O brasileiro não se constrange de empurrar para cima do poder público uma série de responsabilidades que lhe cabem. É muito mais simples reclamar — e as redes sociais prestam um desserviço neste sentido — do que agir, descruzando os braços. Todos querem mudanças, mas ninguém quer mudar. Daí o porquê da nação não sair do lugar.
É muita hipocrisia um cidadão criticar a classe política, o auxílio-moradia dos integrantes do Poder Judiciário, a sujeira das ruas montenegrinas e, ao mesmo tempo, não cumprir com o seu papel. Claro que a Prefeitura de Montenegro tem o dever de educar e fiscalizar, mas não se pode admitir que um adulto precise ser monitorado o tempo todo para não fazer nada de errado. Não se pode jogar o lixo no chão apenas porque não existe lixeira.

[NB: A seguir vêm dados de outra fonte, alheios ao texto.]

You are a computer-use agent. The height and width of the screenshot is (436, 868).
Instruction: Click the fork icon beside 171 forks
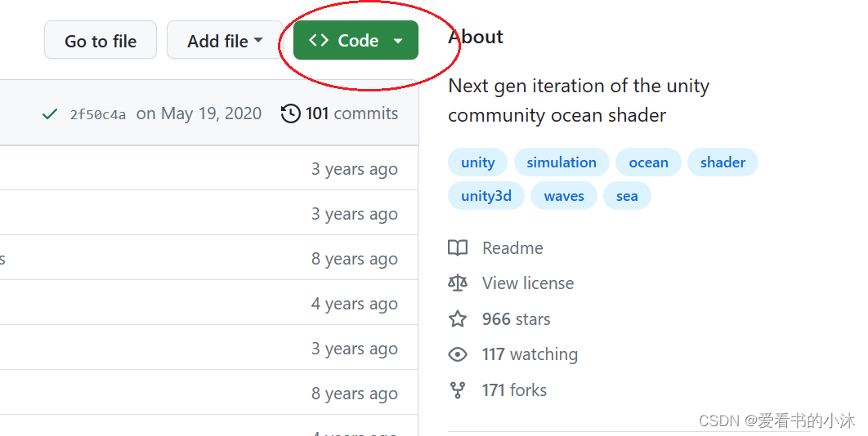[x=458, y=390]
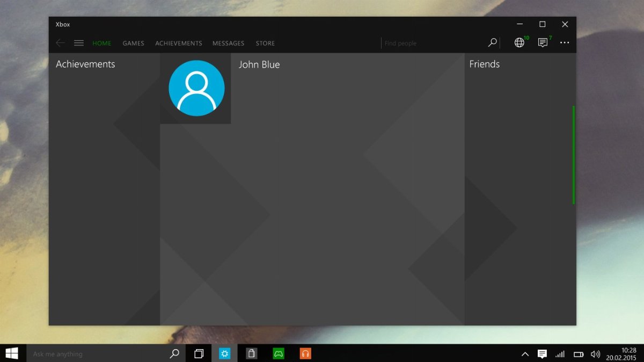
Task: Launch the orange headphones music app
Action: pyautogui.click(x=305, y=354)

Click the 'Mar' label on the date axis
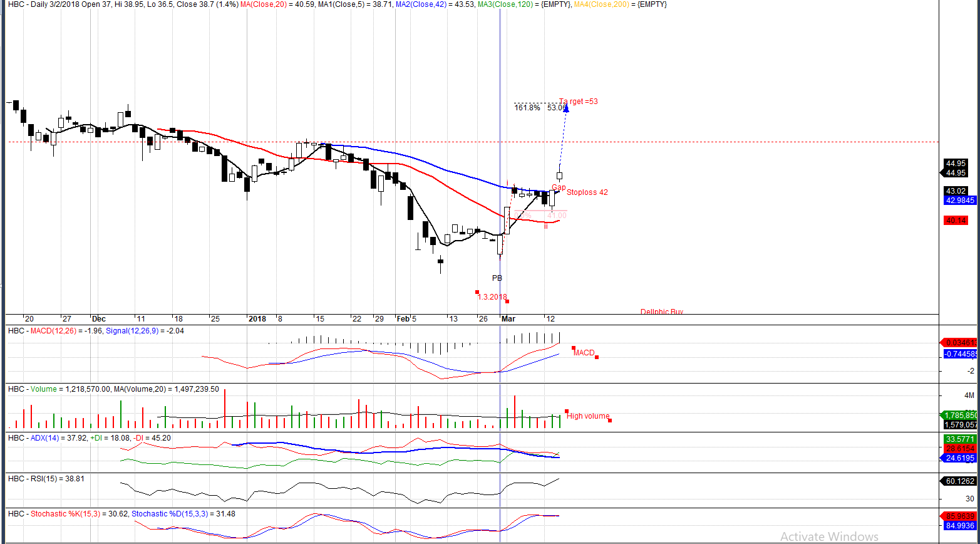point(508,319)
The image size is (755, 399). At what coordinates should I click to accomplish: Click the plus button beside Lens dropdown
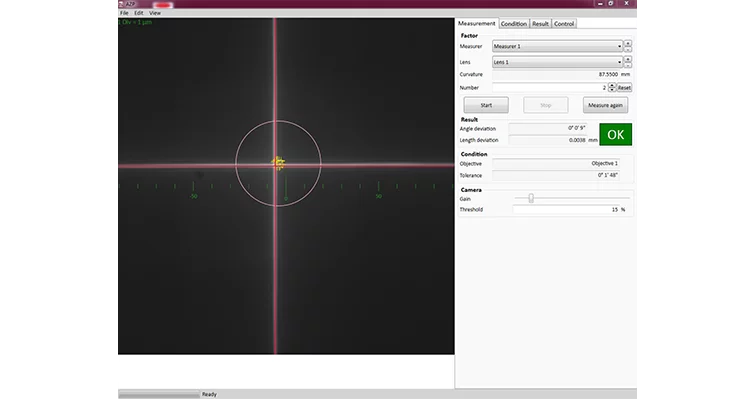tap(628, 59)
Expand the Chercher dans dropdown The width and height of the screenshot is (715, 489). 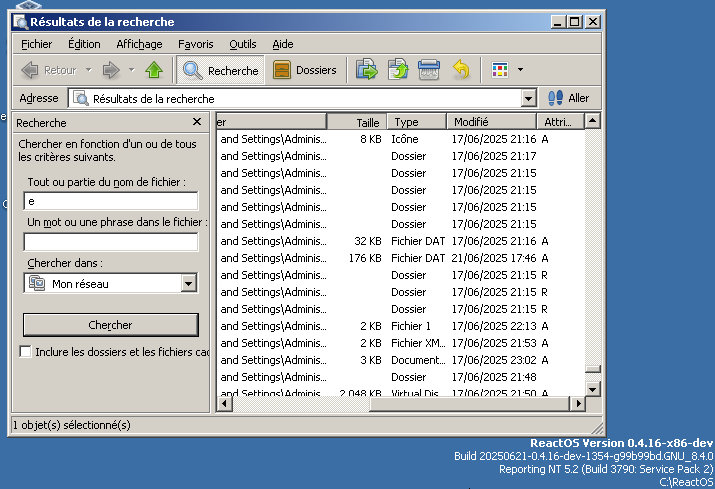coord(189,284)
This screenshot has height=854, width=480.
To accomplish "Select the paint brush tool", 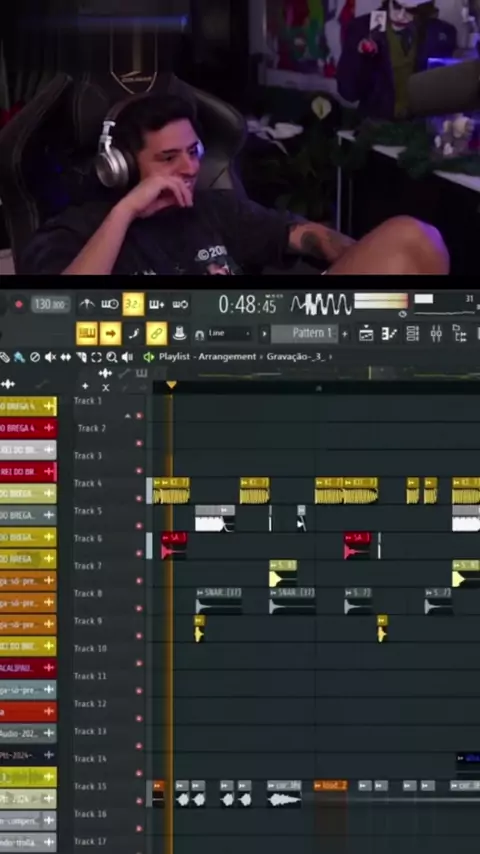I will pos(19,357).
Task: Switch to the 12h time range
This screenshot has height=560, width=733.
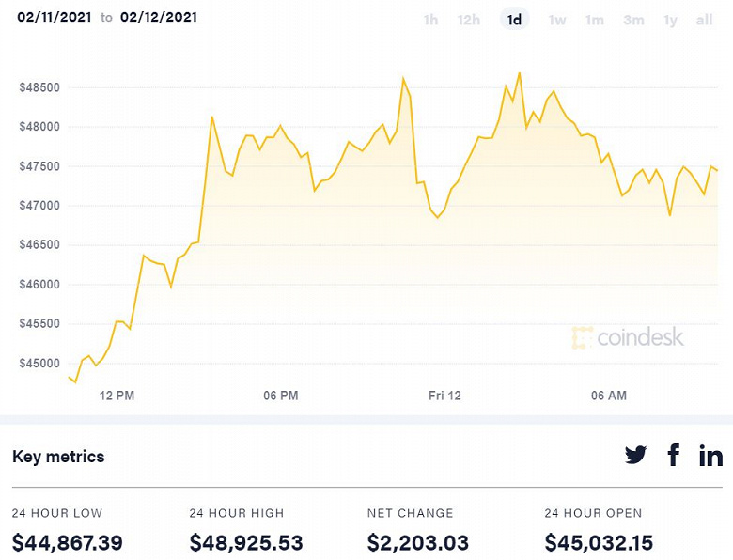Action: coord(469,20)
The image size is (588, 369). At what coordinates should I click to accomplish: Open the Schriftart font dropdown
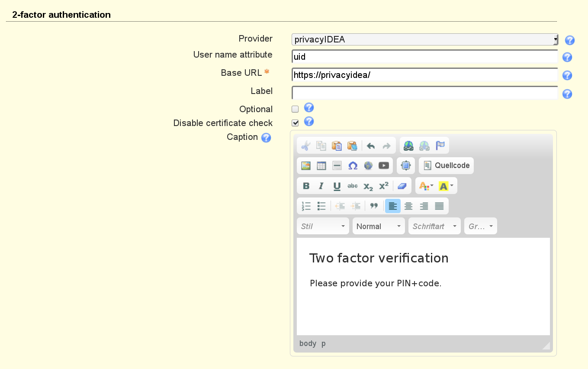[434, 226]
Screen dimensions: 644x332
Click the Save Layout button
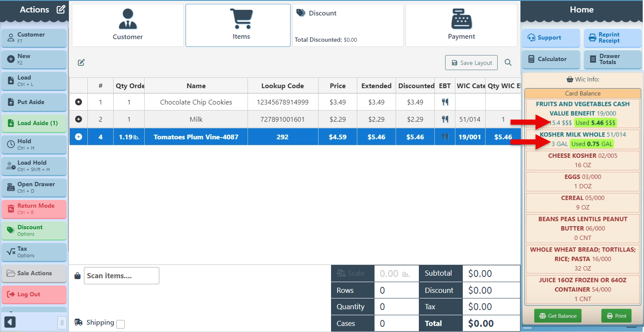[x=471, y=63]
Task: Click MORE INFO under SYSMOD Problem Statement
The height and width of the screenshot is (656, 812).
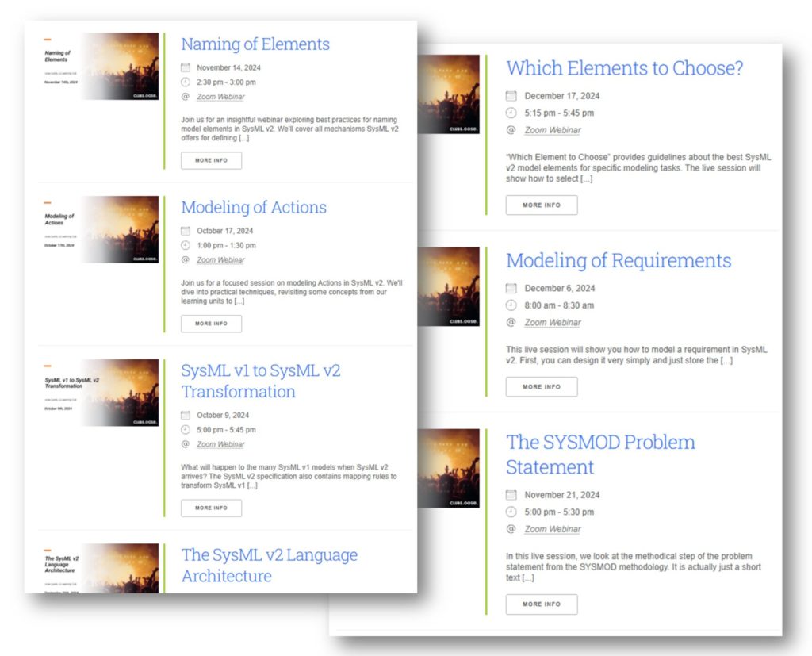Action: (x=542, y=604)
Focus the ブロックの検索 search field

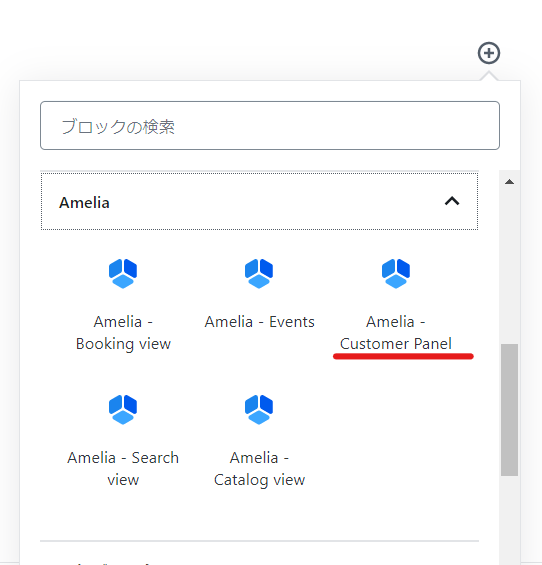pyautogui.click(x=270, y=125)
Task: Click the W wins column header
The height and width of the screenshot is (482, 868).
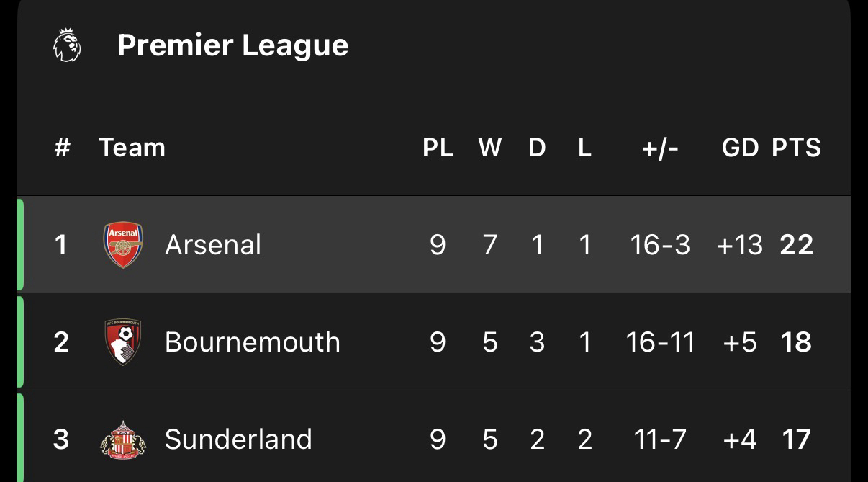Action: click(490, 148)
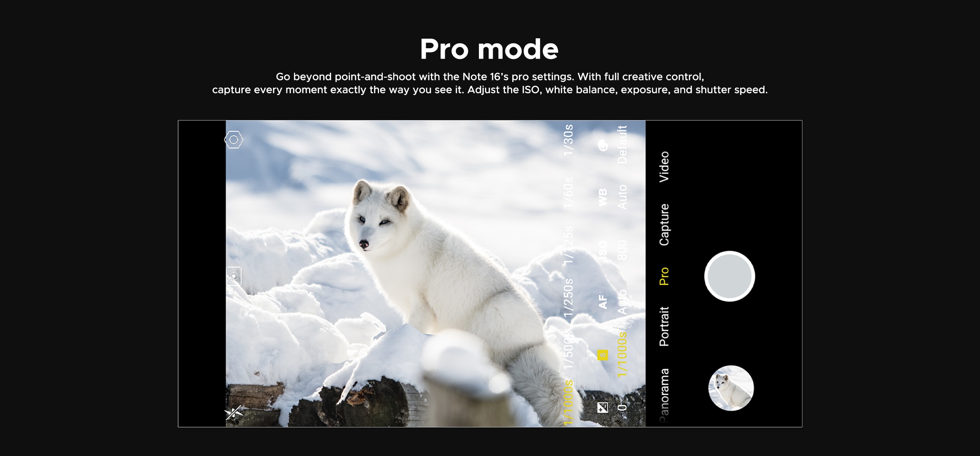Switch to the Capture mode tab
980x456 pixels.
point(664,225)
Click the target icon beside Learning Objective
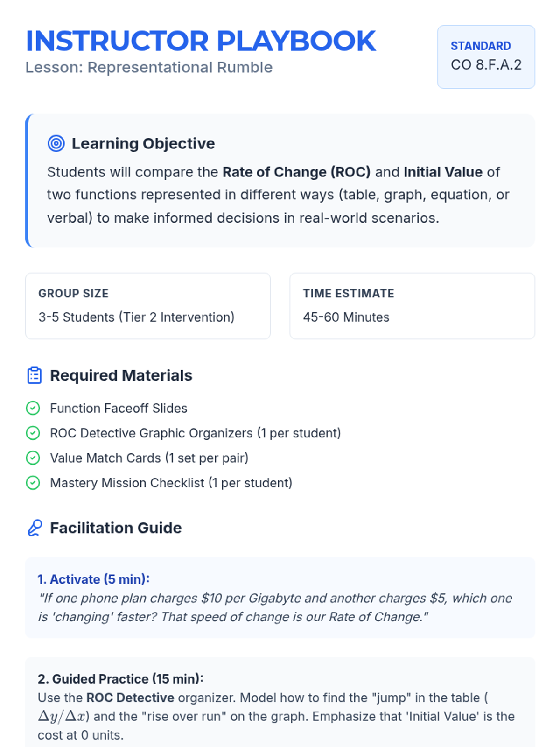Viewport: 560px width, 747px height. tap(56, 143)
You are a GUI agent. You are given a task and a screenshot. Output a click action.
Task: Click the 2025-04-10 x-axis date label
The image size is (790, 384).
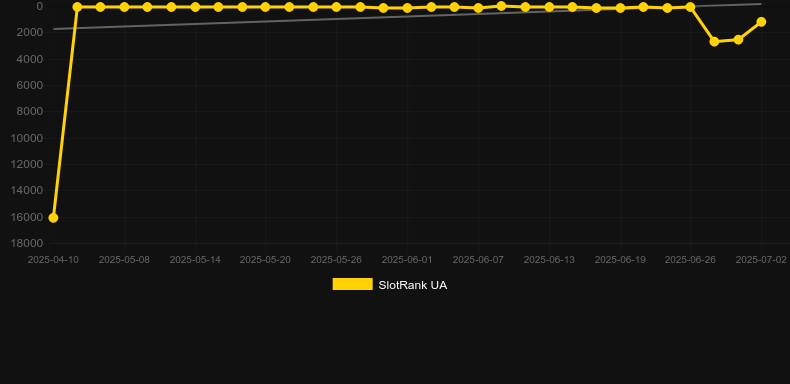pos(53,260)
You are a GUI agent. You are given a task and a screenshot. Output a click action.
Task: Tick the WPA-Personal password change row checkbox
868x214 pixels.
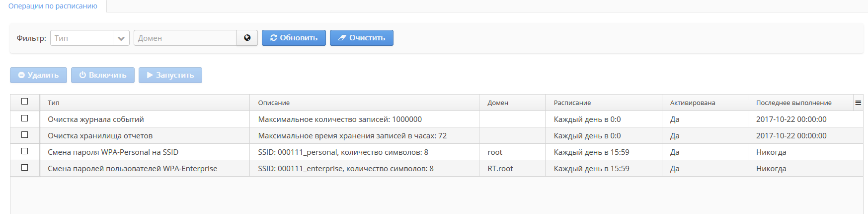(24, 151)
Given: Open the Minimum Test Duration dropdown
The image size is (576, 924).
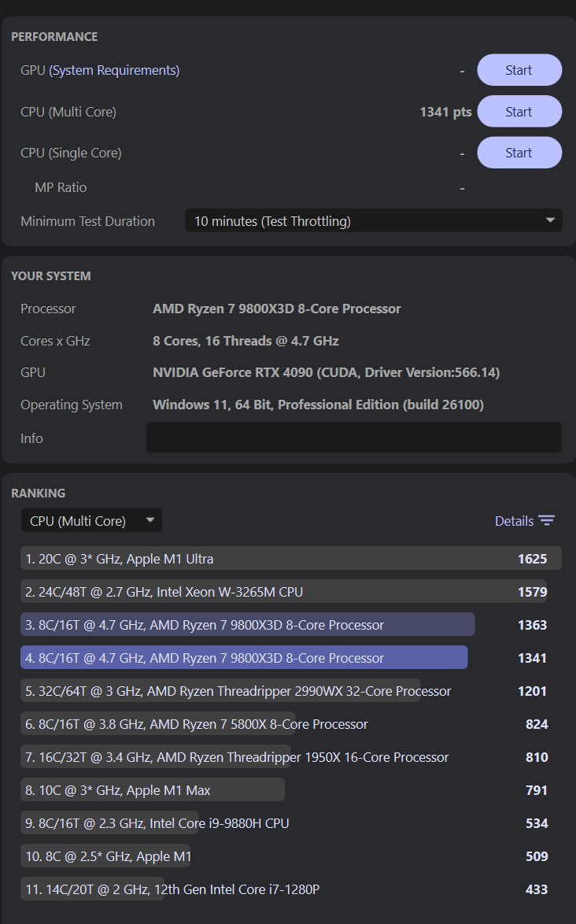Looking at the screenshot, I should pos(373,221).
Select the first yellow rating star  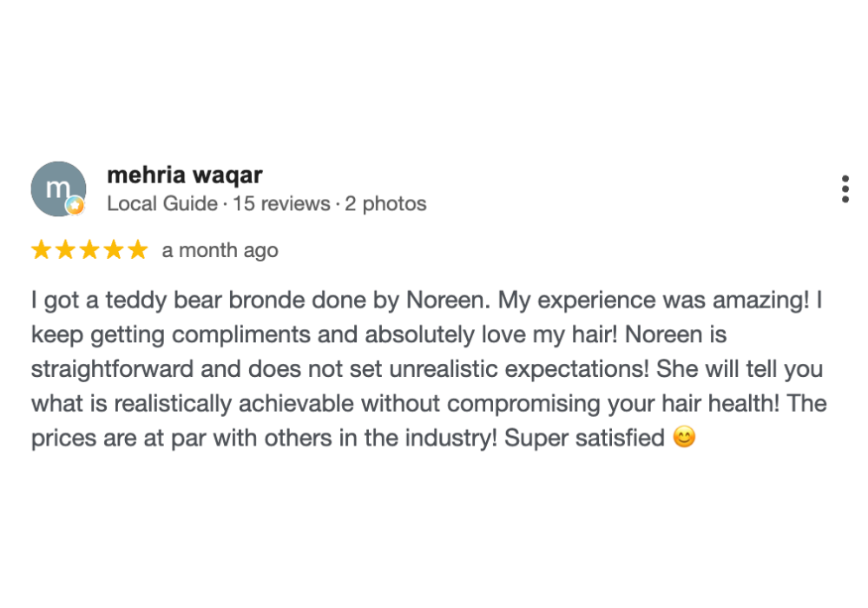coord(42,250)
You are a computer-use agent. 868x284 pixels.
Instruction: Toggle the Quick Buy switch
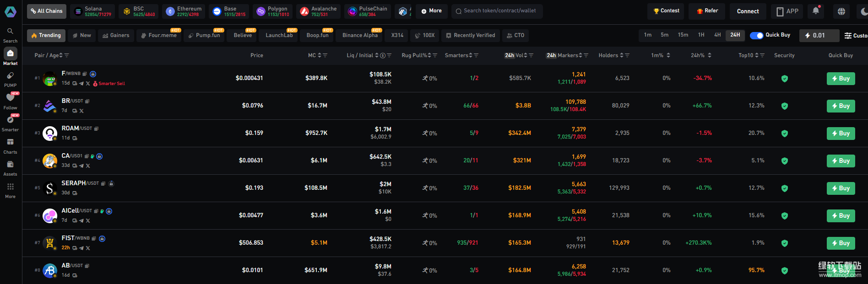pos(756,35)
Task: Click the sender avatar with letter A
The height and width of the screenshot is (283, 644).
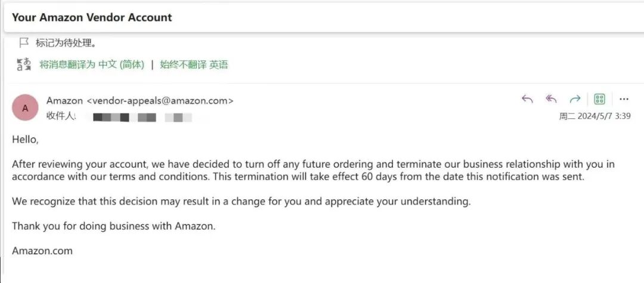Action: (25, 108)
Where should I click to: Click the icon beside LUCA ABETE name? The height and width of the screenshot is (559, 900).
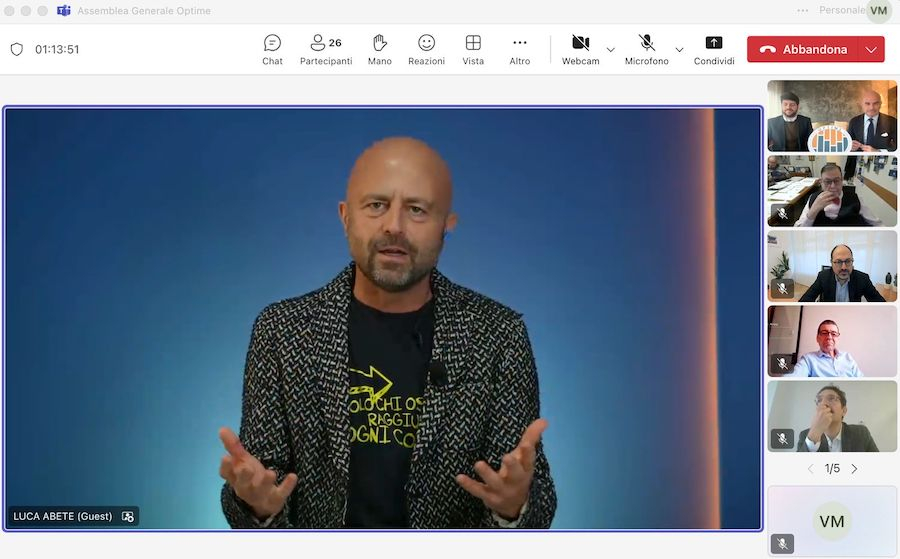point(128,516)
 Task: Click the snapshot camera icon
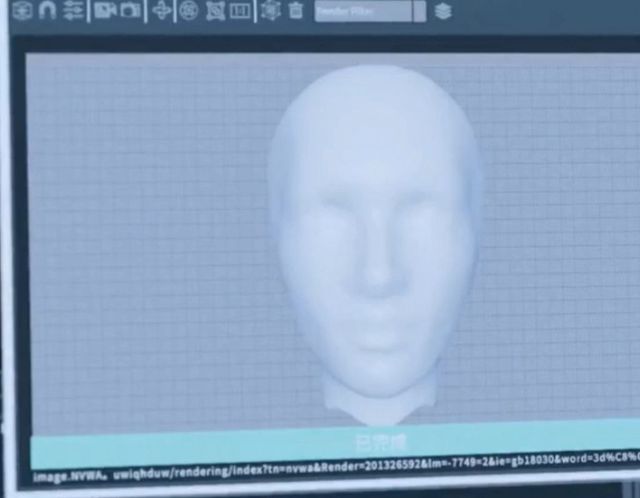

Determina a legislação que depositar um sofá velho na frente de casa é crime ambiental. É provável que muita gente desconheça esse dispositivo legal, o que, de um lado, não o desobriga de suas responsabilidades, mas de outro indica que a Administração Municipal precisa desenvolver campanhas de conscientização.
Passou da hora de aprendermos a lição. Agredir o meio ambiente é como agredir a nós mesmos. Jogar o lixo na rua é dar de ombros à nossa saúde, à nossa cidade e até à nossa segurança pública, porque ambientes abandonados servem como habitat de criminosos. Que floresça o espírito coletivo e comunitário doravante.